Agreeing, Wilkins steers the duo to another remarkable real-life figure: Margaret Harkness, author (under the pseudonym “John Law”) of the novels “Out of Work” and “A City Girl,” a freelance journalist currently residing in the same East End as the Ripper’s victims, some of whom she knew. Harkness defuses the pervasive sexism of her era with ingenuity, aplomb and sheer determinat­ion — often by assuming the masculine alter ego of one “Mr. Pennyworth.”

Though her calling lay elsewhere, she would have made a fine detective; mercifully, Doyle is more or less able to keep his budding crush on her at bay. Taking a page from Dumas, the trio christen themselves the Three Musketeers: Doyle as the guileless Porthos to Bell’s worldlier Athos and Harkness’s perceptive, conflicted Aramis.

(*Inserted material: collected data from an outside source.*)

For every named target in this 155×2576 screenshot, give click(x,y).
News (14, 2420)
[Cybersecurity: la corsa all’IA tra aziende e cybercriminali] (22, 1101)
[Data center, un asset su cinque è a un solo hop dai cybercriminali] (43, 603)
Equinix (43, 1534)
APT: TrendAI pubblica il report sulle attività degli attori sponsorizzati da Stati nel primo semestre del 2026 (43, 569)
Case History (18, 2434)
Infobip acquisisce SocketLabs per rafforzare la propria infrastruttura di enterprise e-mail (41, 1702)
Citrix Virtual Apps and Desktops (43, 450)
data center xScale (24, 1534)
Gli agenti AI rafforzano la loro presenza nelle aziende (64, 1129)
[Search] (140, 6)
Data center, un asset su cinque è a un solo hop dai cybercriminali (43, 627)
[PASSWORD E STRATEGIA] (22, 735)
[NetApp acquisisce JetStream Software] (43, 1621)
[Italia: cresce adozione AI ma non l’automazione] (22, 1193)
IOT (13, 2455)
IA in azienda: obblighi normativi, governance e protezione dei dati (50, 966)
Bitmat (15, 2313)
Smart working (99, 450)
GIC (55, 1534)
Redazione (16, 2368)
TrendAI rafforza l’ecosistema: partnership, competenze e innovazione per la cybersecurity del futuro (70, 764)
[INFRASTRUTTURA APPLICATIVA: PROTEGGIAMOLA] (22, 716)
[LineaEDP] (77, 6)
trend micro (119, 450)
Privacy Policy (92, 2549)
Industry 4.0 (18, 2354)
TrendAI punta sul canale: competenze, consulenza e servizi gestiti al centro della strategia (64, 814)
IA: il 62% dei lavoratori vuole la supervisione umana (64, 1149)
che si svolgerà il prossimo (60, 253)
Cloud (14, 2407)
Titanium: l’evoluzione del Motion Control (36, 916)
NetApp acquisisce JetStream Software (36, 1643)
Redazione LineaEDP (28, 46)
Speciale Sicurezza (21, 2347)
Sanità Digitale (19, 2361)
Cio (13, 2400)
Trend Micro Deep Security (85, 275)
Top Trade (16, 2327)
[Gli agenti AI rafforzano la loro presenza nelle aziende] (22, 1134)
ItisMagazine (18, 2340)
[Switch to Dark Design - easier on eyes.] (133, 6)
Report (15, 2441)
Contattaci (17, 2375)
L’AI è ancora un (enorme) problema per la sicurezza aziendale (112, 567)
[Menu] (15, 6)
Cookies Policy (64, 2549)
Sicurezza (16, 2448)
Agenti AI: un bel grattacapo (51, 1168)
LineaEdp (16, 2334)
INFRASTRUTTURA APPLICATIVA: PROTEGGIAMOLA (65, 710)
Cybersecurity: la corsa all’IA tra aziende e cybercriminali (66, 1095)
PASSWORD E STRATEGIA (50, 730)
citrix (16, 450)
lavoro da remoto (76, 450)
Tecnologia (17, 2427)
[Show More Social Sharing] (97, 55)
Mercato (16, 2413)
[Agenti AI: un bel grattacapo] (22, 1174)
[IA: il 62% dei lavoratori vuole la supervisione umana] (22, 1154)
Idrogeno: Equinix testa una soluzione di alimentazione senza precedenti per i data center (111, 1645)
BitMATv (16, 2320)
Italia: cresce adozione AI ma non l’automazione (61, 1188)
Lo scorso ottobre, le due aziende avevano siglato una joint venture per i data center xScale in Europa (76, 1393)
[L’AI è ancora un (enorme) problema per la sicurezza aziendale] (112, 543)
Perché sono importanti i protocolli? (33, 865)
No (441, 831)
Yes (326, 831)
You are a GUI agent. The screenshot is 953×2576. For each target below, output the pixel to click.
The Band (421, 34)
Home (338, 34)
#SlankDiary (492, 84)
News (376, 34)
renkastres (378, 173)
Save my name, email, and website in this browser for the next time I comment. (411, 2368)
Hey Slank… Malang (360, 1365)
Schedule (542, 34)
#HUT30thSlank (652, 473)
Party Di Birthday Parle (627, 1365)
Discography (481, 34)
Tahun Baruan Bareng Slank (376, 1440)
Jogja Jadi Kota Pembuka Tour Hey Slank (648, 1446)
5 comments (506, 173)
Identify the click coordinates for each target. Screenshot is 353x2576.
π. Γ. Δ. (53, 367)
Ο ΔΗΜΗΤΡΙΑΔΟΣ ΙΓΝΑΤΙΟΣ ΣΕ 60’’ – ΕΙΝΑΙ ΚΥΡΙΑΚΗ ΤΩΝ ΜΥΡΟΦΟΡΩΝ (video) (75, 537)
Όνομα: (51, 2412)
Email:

All for one and one for all, they set forth into the severely crowded slum of which, Doyle notes, “the consensus among the Metropolit­an Police was that Whitechape­l contained a level of vice and villainy unequaled in the British Isles. I am ashamed to say I saw poverty and human degradatio­n on those streets that I did not know existed in my native land.”

On top of that, the “Leather Apron” murders — so called because someone wearing such an article of clothing, a necessity to many a Jewish tradesman, was seen shortly before the first victim was found — have turned the neighborho­od into a simmering cauldron of anti-Semitism, which the police expect to boil over at any moment.

“A Knife in the Fog” is as gory as any good Jack the Ripper tale should be. But for all the blood-and-gaslight atmosphere, for which Harper himself consulted Ripper expert Richard Jones, it might all be so much rote pennydread­ful fiction if not for some memorably crafted characters.

The killer truly delights in his depravity and taunting his pursuers. Doyle’s earnest narration carries more than a little of Watson’s endearing cluelessne­ss; Bell is every bit the intellectu­al equal of Holmes, albeit with a much kinder dispositio­n; and Harkness is a magnificen­tly rendered proto-feminist at a time when such a calling was even more hazardous than it is today.

Even Mark Twain and Oscar Wilde manage to work their way into the story. Harper’s novel will easily whet readers’ seemingly eternal appetite for novel solutions to this most ghastly of Victorian murders.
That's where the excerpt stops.